Jill- OK Posted June 20, 2008 Share Posted June 20, 2008 My pizza dough recipe is just a little too...poofy...to make really good *thin* crust, so I'm on the hunt for a recipe that's specifically meant to be thin. Really thin. Skeletal. Any help would be appreciated, but I'd like to make it for tonight (got a hankering for sun-dried tomato pizza!), so early responders will get...well, I guess my gratitude. :D Quote Link to comment Share on other sites More sharing options...
LisaNY Posted June 20, 2008 Share Posted June 20, 2008 Hi Jill, Here's my pizza dough recipe - I make 2 rectangular pizzas out of it. (typical cookie sheet size) I use a Kitchen-Aid mixer for this: In mixer, sprinkle 1 package yeast (or 1 T. yeast) over 1 cup warm water (110) and let stand for 5 minutes to soften. Stir in 1/2 t. salt, and 2 t. olive oil. Add 2 C. all-purpose flour, mix to blend. With mixer, or wooden spoon, beat until dough is elastic. Stir in 3/4 C. more flour to make a soft dough, and then up to 1/2 C more to make a nice, smooth ball. Place in greased bowl, cover, and let rise to double its size. Sometimes, I will have to pull off some of the dough before I roll it out, if I think the dough will be too thick. This is the recipe I use for my salad pie, which entails rolling out the dough, placing it on the cookie sheets, adding a layer of sauce and heating it in the oven until the crust starts to brown. I then take it out, cool slightly, and add my salad toppings. My crust always comes out thin and crusty. Quote Link to comment Share on other sites More sharing options...
Once Posted June 20, 2008 Share Posted June 20, 2008 This is just a suggestion, not sure if it will work but it makes sense to me. What would happen if you made your regular dough and punched it down an extra time to knock back the yeast? Would the yeast eventually "run out" and be less puffy. I'm thinking add an extra step and see if it does not rise as much the next time around. Let me know what you have success with. I love those thin crust pizzas. Quote Link to comment Share on other sites More sharing options...

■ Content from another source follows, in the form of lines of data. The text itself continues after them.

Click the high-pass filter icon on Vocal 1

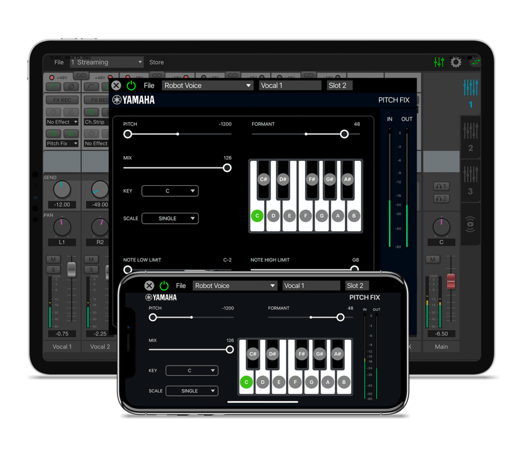point(54,87)
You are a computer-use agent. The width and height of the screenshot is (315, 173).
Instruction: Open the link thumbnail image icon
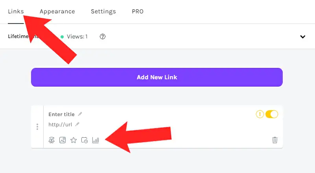62,140
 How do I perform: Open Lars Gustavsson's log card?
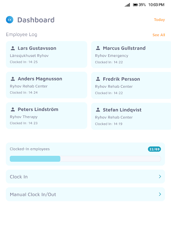[x=46, y=54]
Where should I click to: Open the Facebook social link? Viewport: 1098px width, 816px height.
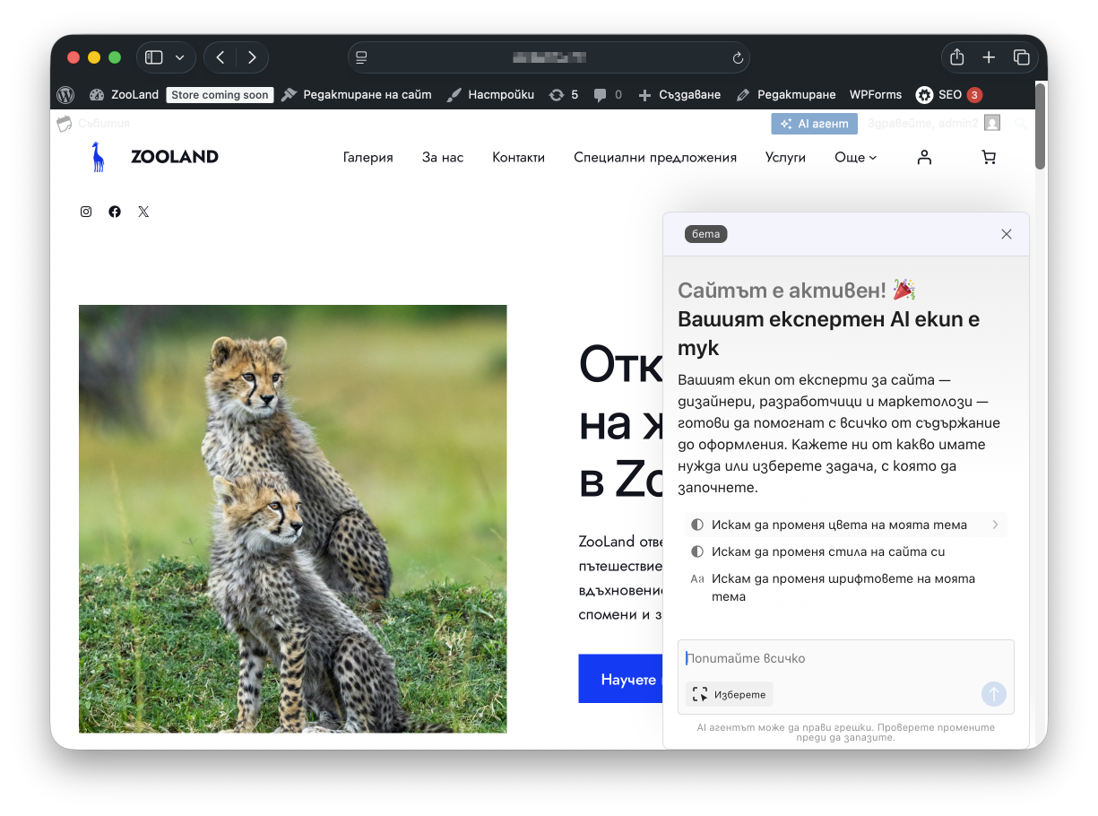click(115, 212)
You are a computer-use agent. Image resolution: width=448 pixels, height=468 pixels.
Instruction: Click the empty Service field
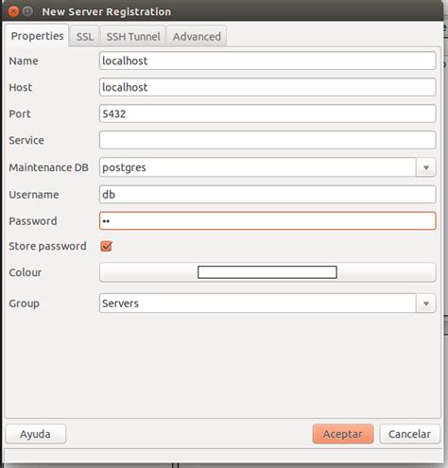[267, 140]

Jill- OK Posted June 20, 2008 Author Share Posted June 20, 2008 (And anyone else who still wants to chime in!) This is what I've found in my searches, and it sounds like it might give me what I'm after (although both of your suggestions sound good, too...I think that the use of the word 'cracker' in this description is what piqued my interest. ;) ) Cracker Thin Pizza Crust But the recipe takes 24 hours! Waaah! I guess the sun-dried tomato pizza will have to wait a day. :-( Quote Link to comment Share on other sites More sharing options...
JudoMom Posted June 20, 2008 Share Posted June 20, 2008 My pizza dough recipe is just a little too...poofy...to make really good *thin* crust, so I'm on the hunt for a recipe that's specifically meant to be thin. Really thin. Skeletal. Any help would be appreciated, but I'd like to make it for tonight (got a hankering for sun-dried tomato pizza!), so early responders will get...well, I guess my gratitude. :D I know nothing about thin crust pizza dough, but wanted to let you know that I love the new look on your blog :thumbup:. And I have to mention that I've never forgiven Craig Kilborn for leaving, so I've taken it out on Craig Ferguson, but now because of you I'll have to at least give the man a chance next time I'm up that late. Quote Link to comment Share on other sites More sharing options...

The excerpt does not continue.